Moeda de 8 reales de 1807 com Carimbo Cuiabá (Cuyaba) (Acervo do Museu de Valores do Banco Central do Brasil)
Moeda de 8 reales de 1807 com Carimbo Cuiabá (Cuyaba) (Acervo do Museu de Valores do Banco Central do Brasil)

Há casos também de províncias que quiseram, por iniciativa própria, fabricar o próprio cunho até serem descobertas pela coroa. A recunhagem ocorria sobre moedas-base diversas, como a moeda da Guatemala à época, também de prata, com o mesmo diâmetro dos 8 reales (confira abaixo).

Moeda de 8 reales de 1816 Colunário da Guatemala (Ferdin VII) (Acervo do Museu de Valores do Banco Central do Brasil)
Moeda de 8 reales de 1816 Colunário da Guatemala (Ferdin VII) (Acervo do Museu de Valores do Banco Central do Brasil)

No anverso, notam-se as letras do lado direito e, no reverso, na parte superior, é possível ver uma parte de uma coroa e letras da legenda da moeda anterior.

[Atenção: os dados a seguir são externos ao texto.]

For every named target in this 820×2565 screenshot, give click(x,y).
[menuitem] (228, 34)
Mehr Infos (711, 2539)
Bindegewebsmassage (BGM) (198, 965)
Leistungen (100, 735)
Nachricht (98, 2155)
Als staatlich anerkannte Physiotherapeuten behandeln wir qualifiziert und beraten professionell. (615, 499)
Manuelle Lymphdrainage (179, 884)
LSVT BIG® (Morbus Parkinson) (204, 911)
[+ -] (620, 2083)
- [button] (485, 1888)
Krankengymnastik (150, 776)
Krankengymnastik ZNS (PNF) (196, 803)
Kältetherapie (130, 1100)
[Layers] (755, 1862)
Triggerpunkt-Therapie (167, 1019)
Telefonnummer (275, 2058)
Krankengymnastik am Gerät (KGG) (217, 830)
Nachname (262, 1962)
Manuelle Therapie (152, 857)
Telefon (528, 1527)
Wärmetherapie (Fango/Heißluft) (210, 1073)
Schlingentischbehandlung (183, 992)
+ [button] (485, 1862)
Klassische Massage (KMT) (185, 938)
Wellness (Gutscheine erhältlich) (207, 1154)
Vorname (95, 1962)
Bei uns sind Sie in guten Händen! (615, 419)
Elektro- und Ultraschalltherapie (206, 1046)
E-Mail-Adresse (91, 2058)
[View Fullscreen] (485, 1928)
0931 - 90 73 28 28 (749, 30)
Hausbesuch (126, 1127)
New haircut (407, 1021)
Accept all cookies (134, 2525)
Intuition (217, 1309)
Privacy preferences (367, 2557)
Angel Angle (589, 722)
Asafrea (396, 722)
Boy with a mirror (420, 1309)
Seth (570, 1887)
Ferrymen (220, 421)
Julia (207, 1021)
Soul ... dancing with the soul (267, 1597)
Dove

Moeda de 960 réis de 1819 da Bahia sobre Colunário da Guatemala (Acervo do Museu de Valores do Banco Central do Brasil)
Moeda de 960 réis de 1819 da Bahia sobre Colunário da Guatemala (Acervo do Museu de Valores do Banco Central do Brasil)

No caso dos 960 réis recunhados sobre o un duro de Gerona (Espanha), nota-se, no centro-direito da moeda, tanto no anverso, quanto no reverso, resquícios da moeda original. Essa moeda da colônia espanhola é considerada rara pelos numismatas.

Moeda de 960 réis sobre Un Duro da Espanha (Acervo do Museu de Valores do Banco Central do Brasil)
Moeda de 960 réis sobre Un Duro da Espanha (Acervo do Museu de Valores do Banco Central do Brasil)

Na moeda abaixo, o sol argentino fica evidente, com os raios de sol ladeando a contramarca de 960 réis. Como a moeda argentina é de 1813, certamente o carimbo foi colocado depois que os patacões passaram a ser cunhados.

Moeda de 4 reales sol argentino de 1813 (Acervo do Museu de Valores do Banco Central do Brasil)
Moeda de 4 reales sol argentino de 1813 (Acervo do Museu de Valores do Banco Central do Brasil)
Carimbo de Minas de 960 réis sobre Moeda Sol Argentino (Acervo do Museu de Valores do Banco Central do Brasil)
Carimbo de Minas de 960 réis sobre Moeda Sol Argentino (Acervo do Museu de Valores do Banco Central do Brasil)

Resquícios da moeda original são notados também no centro deste item, tanto no anverso quanto no reverso do único patacão conhecido cunhado sobre 1 ducato (Holanda), também abaixo.

Moeda Ducato da Holanda de 1664 (Acervo do Museu de Valores do Banco Central do Brasil)
Moeda Ducato da Holanda de 1664 (Acervo do Museu de Valores do Banco Central do Brasil)
Moeda de 960 réis sobre Ducato da Holanda (Acervo do Museu de Valores do Banco Central do Brasil)
Moeda de 960 réis sobre Ducato da Holanda (Acervo do Museu de Valores do Banco Central do Brasil)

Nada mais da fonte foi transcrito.